■ **WHAT TO PRODUCE**
Quote the listing in full, exactly as given, minus any pictures.

====== TASK INPUT

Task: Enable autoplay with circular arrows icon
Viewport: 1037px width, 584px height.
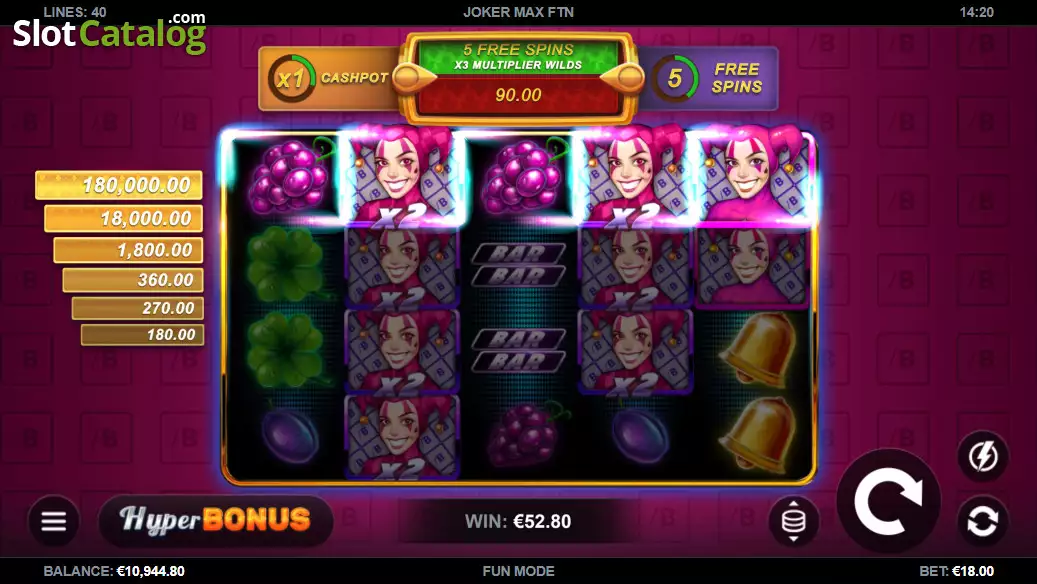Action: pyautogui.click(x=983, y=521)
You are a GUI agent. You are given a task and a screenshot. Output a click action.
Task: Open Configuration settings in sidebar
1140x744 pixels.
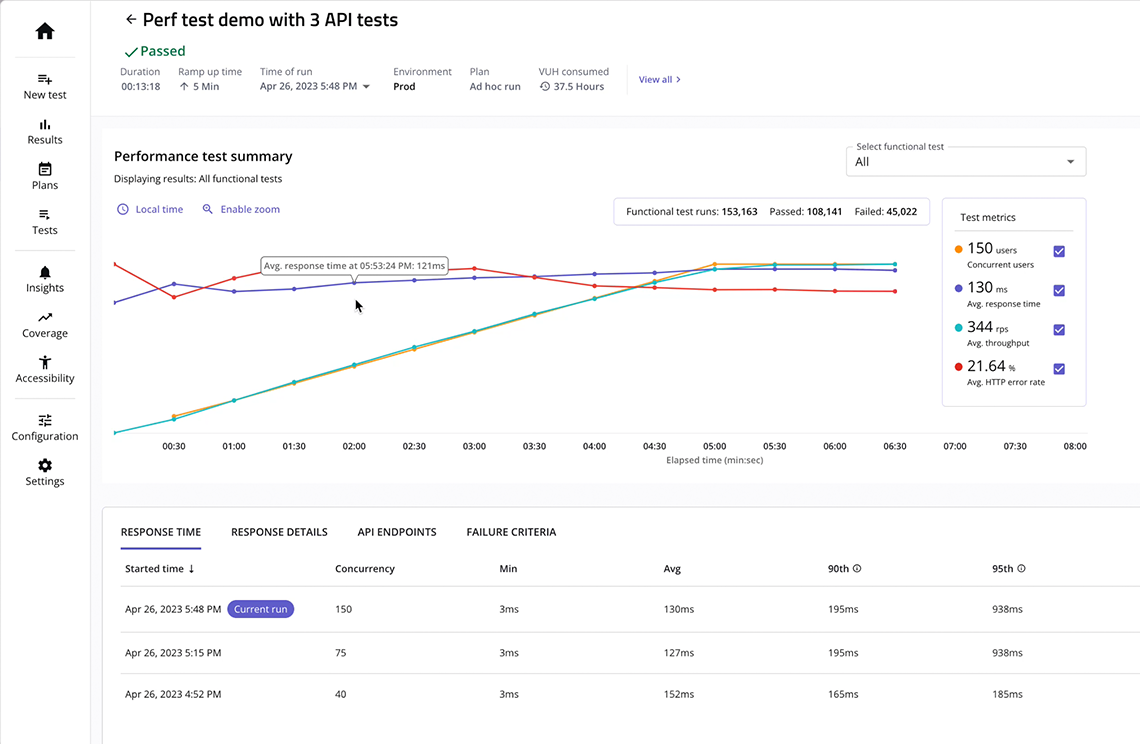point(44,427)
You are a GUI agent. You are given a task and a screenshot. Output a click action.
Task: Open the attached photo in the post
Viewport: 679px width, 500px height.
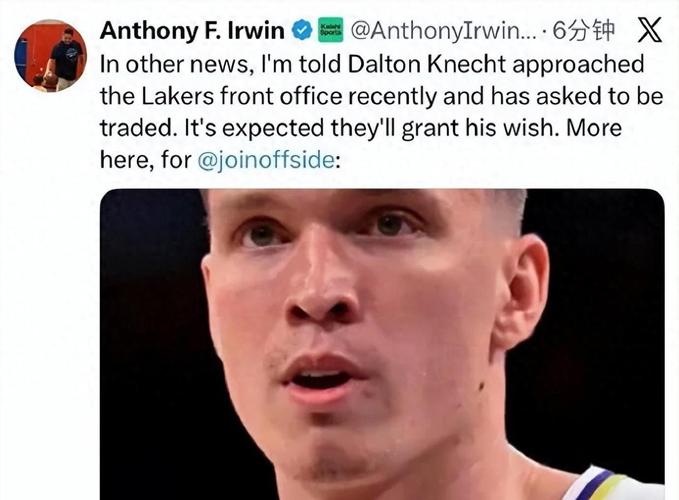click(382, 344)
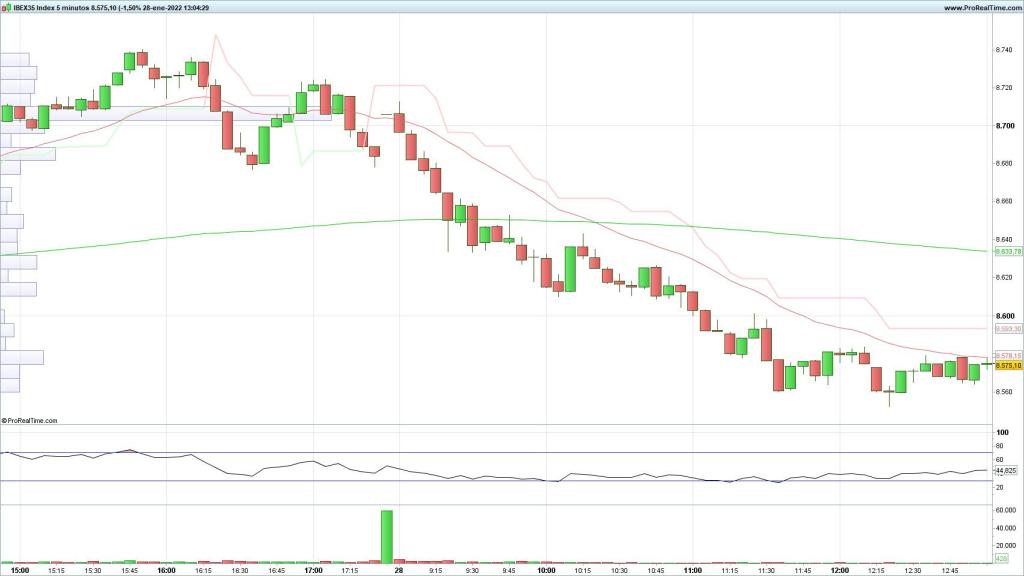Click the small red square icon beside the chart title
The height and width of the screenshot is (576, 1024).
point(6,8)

============

■ **WORKED SOLUTION**
Task: Enable autoplay with circular arrows icon
Viewport: 1037px width, 584px height.
Action: pyautogui.click(x=983, y=521)
You are a GUI agent. You are given a task and a screenshot. Output a click action.
Task: Open Configuration settings in sidebar
1140x744 pixels.
point(44,427)
You are a GUI agent. You are given a task and a screenshot. Output a click action.
Task: Open the attached photo in the post
Viewport: 679px width, 500px height.
click(382, 344)
Click the small red square icon beside the chart title
The height and width of the screenshot is (576, 1024).
point(6,8)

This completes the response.